Kasus Covid Omicron Meningkat, Royal Caribbean Tunda Pelayaran

CNN Indonesia
Kamis, 13 Jan 2022 13:33 WIB
Kapal pesiar Royal Caribbean memutuskan untuk menunda empat jadwal pelayaran setelah penyebaran Covid-19 varian Omicron meningkat. Ilustrasi. Kapal pesiar Royal Caribbean memutuskan untuk menunda empat jadwal pelayaran setelah penyebaran Covid-19 varian Omicron meningkat. (AFP/Roslan Rahman)
Jakarta, CNN Indonesia --

Kapal pesiar Royal Caribbean memutuskan untuk menunda empat jadwal pelayaran pada akhir pekan lalu. Keputusan ini diambil akibat dari meningkatnya penyebaran Covid-19 varian Omicron.

"Kami menyesal harus membatalkan liburan yang telah lama ditunggu para tamu kami. Prioritas utama kami adalah kesejahteraan tamu kami, kru kami dan komunitas yang akan kami kunjungi," tulis perusahaan Royal Caribbean dari surat pernyataannya, seperti dikutip Travel and Leisure.

Pelayaran kapal Serenade of The Seas, Symphony of The Seas dan Jewel of The Seas telah dihentikan, sementara kembalinya Vision of The Seas juga telah ditunda hingga 7 Maret 2022.


Bulan lalu, Royal Caribbean juga telah menghentikan sementara pemesanan tiket kapal pesiar hingga awal Januari. Perusahaan ingin membatasi kapasitas penumpang agar bisa tetap berlayar dengan aman.


Protokol kesehatan di dalam kapal pesiar juga telah diperketat. Mereka mengharuskan penumpang untuk tetap mengenakan masker kecuali saat makan dan minum.

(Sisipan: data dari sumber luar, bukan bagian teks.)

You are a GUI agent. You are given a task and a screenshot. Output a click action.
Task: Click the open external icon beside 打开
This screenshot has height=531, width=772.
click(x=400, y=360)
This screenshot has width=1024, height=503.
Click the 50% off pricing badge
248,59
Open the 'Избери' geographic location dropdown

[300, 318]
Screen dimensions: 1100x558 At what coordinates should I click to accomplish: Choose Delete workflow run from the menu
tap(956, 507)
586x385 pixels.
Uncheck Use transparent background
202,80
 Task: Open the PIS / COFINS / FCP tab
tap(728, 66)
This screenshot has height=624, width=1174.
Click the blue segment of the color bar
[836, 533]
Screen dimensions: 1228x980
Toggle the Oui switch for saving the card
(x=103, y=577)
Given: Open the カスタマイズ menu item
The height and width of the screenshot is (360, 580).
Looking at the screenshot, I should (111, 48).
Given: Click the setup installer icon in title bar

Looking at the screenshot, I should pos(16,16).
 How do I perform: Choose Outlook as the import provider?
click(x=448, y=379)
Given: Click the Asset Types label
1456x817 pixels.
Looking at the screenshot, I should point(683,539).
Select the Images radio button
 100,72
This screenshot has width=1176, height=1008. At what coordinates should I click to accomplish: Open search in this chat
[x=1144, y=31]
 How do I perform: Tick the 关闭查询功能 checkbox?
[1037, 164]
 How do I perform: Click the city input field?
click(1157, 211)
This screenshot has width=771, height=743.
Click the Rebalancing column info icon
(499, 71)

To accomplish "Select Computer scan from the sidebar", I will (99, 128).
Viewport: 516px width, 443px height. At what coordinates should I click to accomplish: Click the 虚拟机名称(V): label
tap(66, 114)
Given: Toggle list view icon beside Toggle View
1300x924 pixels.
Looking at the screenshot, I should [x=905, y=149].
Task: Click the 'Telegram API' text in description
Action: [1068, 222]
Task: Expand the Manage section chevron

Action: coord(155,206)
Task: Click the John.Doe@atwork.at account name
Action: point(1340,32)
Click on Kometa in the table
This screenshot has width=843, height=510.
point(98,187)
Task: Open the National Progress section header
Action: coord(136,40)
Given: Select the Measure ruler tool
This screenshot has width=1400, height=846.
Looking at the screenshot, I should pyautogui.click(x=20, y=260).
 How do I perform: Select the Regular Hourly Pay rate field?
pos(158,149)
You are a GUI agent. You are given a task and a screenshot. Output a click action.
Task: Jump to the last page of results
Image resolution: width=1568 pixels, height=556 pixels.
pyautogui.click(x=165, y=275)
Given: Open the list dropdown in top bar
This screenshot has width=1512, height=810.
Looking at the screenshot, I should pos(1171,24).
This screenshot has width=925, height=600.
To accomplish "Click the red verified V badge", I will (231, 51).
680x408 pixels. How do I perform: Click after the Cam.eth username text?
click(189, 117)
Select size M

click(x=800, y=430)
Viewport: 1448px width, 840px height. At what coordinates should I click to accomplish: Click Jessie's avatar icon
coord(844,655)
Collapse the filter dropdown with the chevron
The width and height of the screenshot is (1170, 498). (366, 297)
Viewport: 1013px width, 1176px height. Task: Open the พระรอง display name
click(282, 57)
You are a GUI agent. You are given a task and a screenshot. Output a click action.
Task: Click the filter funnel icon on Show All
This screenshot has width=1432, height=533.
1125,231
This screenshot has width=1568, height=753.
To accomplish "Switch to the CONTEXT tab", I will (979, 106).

Selain itu, bagi penumpang berusia di atas 12 tahun wajib sudah divaksin.

Keputusan untuk membatalkan pelayaran datang karena varian omicron terus menyebar, memicu beberapa klaster di dalam kapal.

Pusat Pengendalian dan Pencegahan Penyakit Amerika Serikat (CDC) melaporkan bahwa telah muncul klaster kapal pesiar pada Senin pekan lalu.

CDC telah menyarankan orang-orang untuk tidak naik kapal pesiar, terlepas dari status vaksinasi mereka.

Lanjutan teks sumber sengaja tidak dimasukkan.